Wrócił do chłopaka po kwadransie. Przebrał się wystarczająco szybko lecz liczył na to że omega będzie chciał zjeść w spokoju, o ile w ogóle raczy coś zjeść. Zerknął na tace z której zniknęły dwie małe kromki, napoju również trochę ubyło. Uśmiechnął się szeroko, miał nadzieje że zniknie wszystko lecz lepsze tyle niż nic.
Hallan nie wydawał się zadowolony, Quinn zgadywał że jest to spowodowane tym że musi się go słuchać niż smakiem jego dzieła. W końcu umiejętności kulinarne odziedziczył po matce więc potrafił nawet z niejadalnej rzeczy zrobić jadalną.
Rzucił na łóżko swoje skarpety i podszedł do okna, deszcz nie lał tak jak wcześniej, był wręcz spokojny co go radowało i lekko niepokoiło. W głowie miał czarny scenariusz, widział jak po kilku minutach jazdy rozpęta się burza stulecia. Niby nie było to możliwe, lecz to miasto uświadomiło go że niemożliwe jest możliwe. Popatrzył się na swojego przeznaczonego.
-Załóż je -wskazał na nie palcem myśląc że ich nie dostrzegł.
-Gdzie są moje rzeczy? Chce się w nie przebrać. -Quinn zerknął za okno, wciąż widział brudne rzeczy które leżały w wielkiej kałuży. Dziwił się że jeszcze się nie rozpuściły. Nie myślał że chłopak mógł za nimi zatęsknić, raczej chciał pokazać swoją niezależność.
-Wyrzuciłem -Nie zamierzał kłamać, zrobił to i był z tego zadowolony. Gdyby musiał zrobiłby to nawet na jego oczach. Nie mógł pozwolić by jego omega, który go nie akceptował ani do końca nie należał do niego chodził w czymś takim.
-To były moje rzeczy jakim.. -Spróbował podnieść głos lecz był zbyt słaby. Za to zaczął pokasływać co lekko zaniepokoiło złotookiego. W jego obecnym stanie fizycznym drobne przeziębienie może okazać się bardzo niebezpieczne.
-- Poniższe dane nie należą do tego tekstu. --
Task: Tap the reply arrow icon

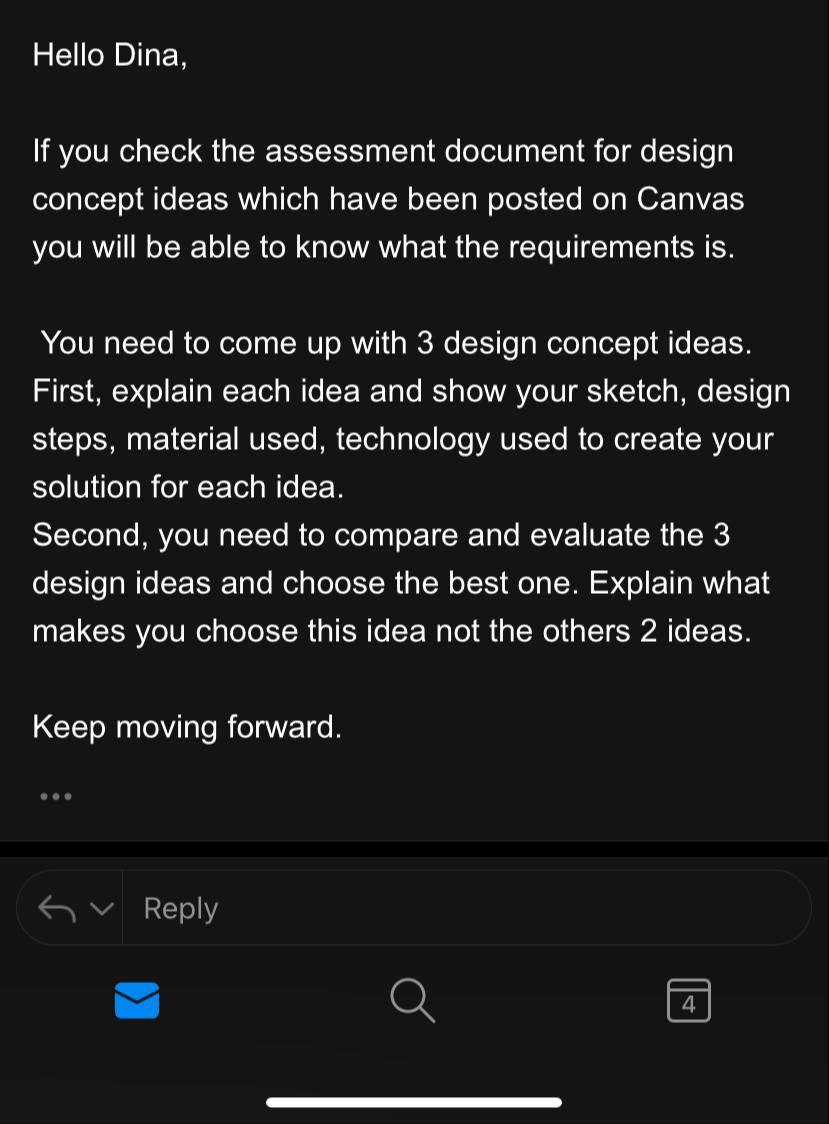Action: 57,909
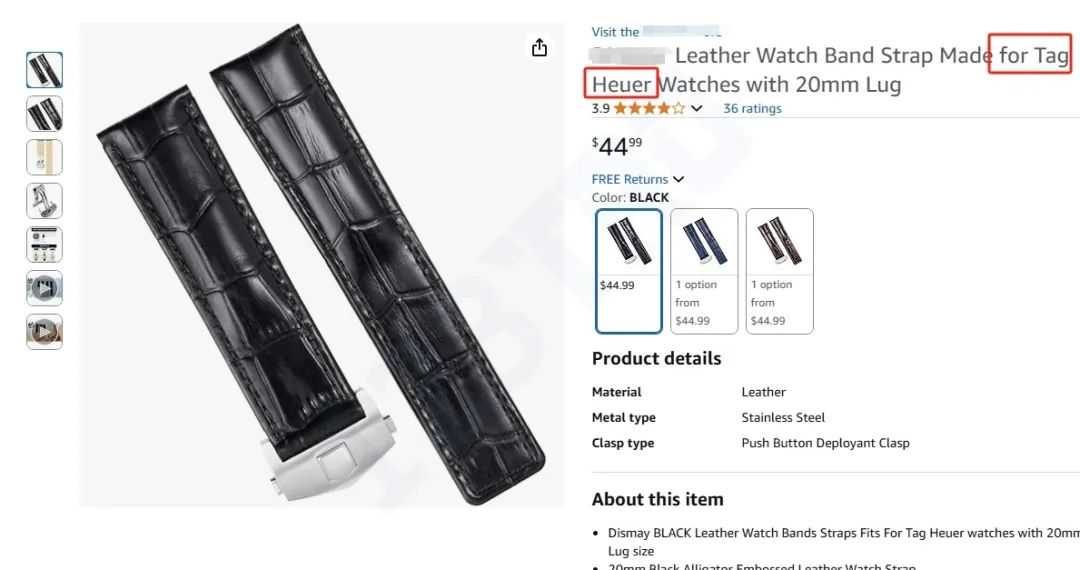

-Były brudne, dziurawe, rozwalone.. mogę szukać więcej przymiotników. Nie nadawały się byś je używał. -Hallan wytarł dłonią usta. Nie wyglądał na zadowolonego z obecnej sytuacji, lecz wydawał się rozumieć że nie wygra. Nie miał najmniejszych szans by mu uciec. Z drugiej strony nie zamierzał mu ułatwiać. Odwrócił głowę w przeciwną stronę. -Naprawdę.. -szepnął zawiedziony. Nie chciał marnować więcej czasu, chciał jak najszybciej zabrać go do Malika. Tam będzie miał pewność że cokolwiek by się nie stało, przeżyje. Podszedł do omegi który nie drgnął nawet o milimetr. Wziął pierwszą skarpetkę po czym chwycił zimną stopę Hallana. Chciał ją wyrwać bez żadnego skutku. Ścisk Quinna był zbyt mocny, choć on w cale tak nie uważał.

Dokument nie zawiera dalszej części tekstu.